(What to work on) An exact copy of every entry is needed, without the pictures.

(Data provided)
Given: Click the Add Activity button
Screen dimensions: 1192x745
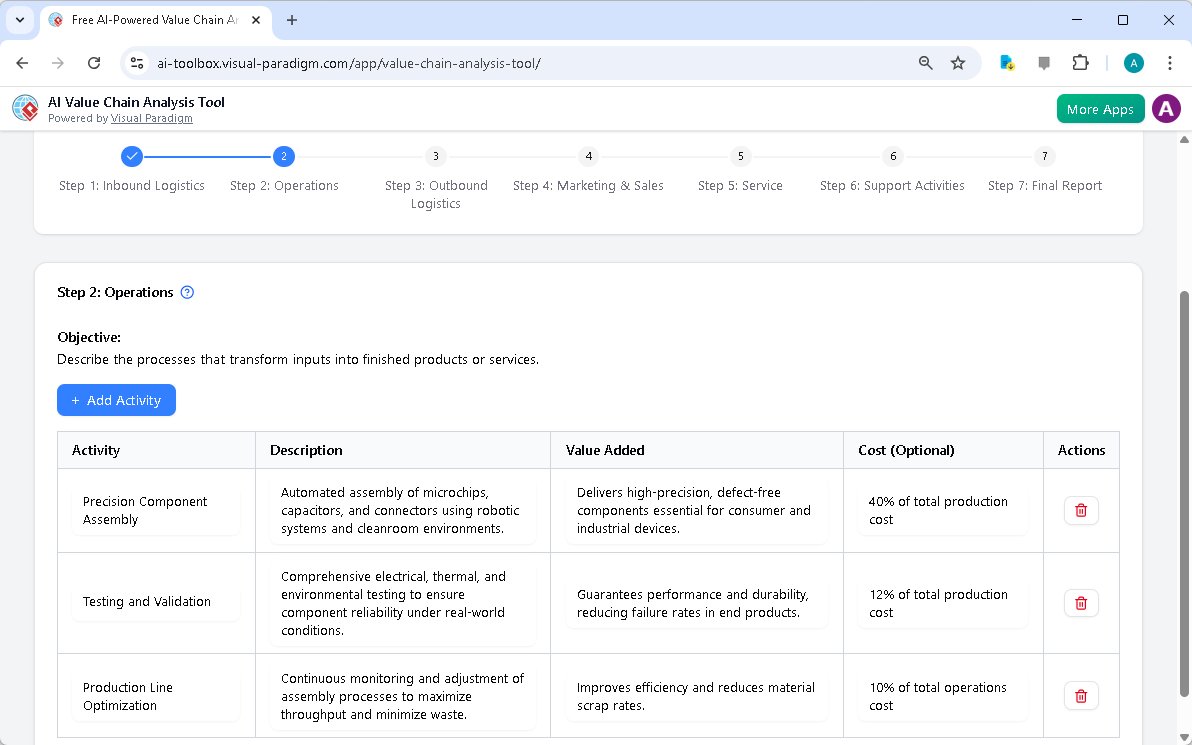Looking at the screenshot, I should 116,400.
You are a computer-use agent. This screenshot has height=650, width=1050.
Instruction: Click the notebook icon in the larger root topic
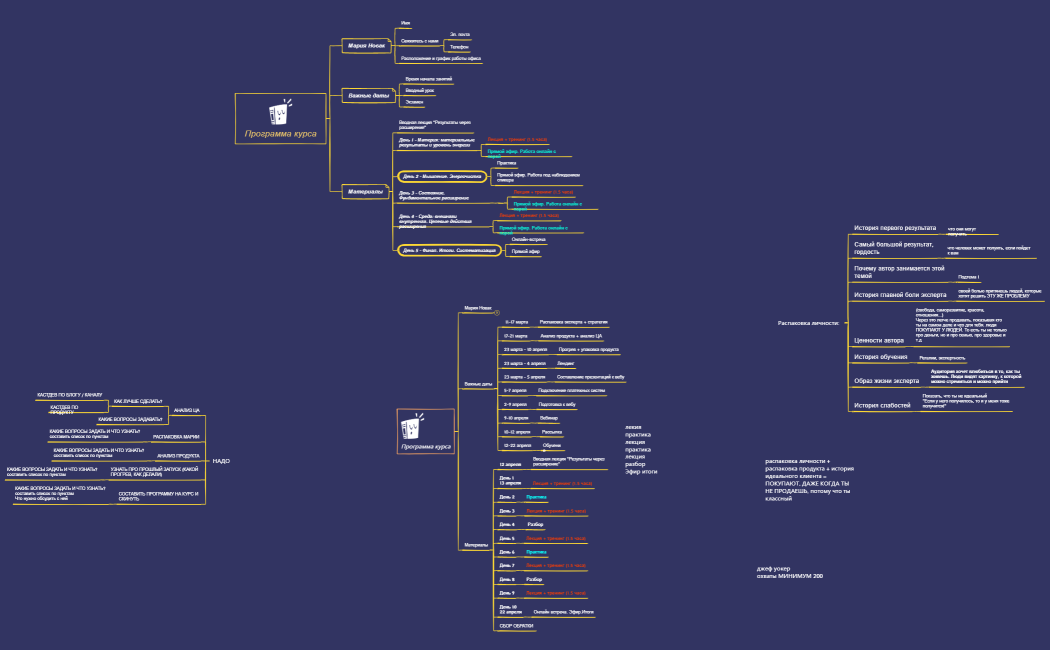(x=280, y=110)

(Solution for this exercise)
Given: Click the Add Activity button
Screen dimensions: 1192x745
Looking at the screenshot, I should 116,400.
You are a computer-use agent. This screenshot has height=650, width=1050.
Instruction: Click the notebook icon in the larger root topic
(x=280, y=110)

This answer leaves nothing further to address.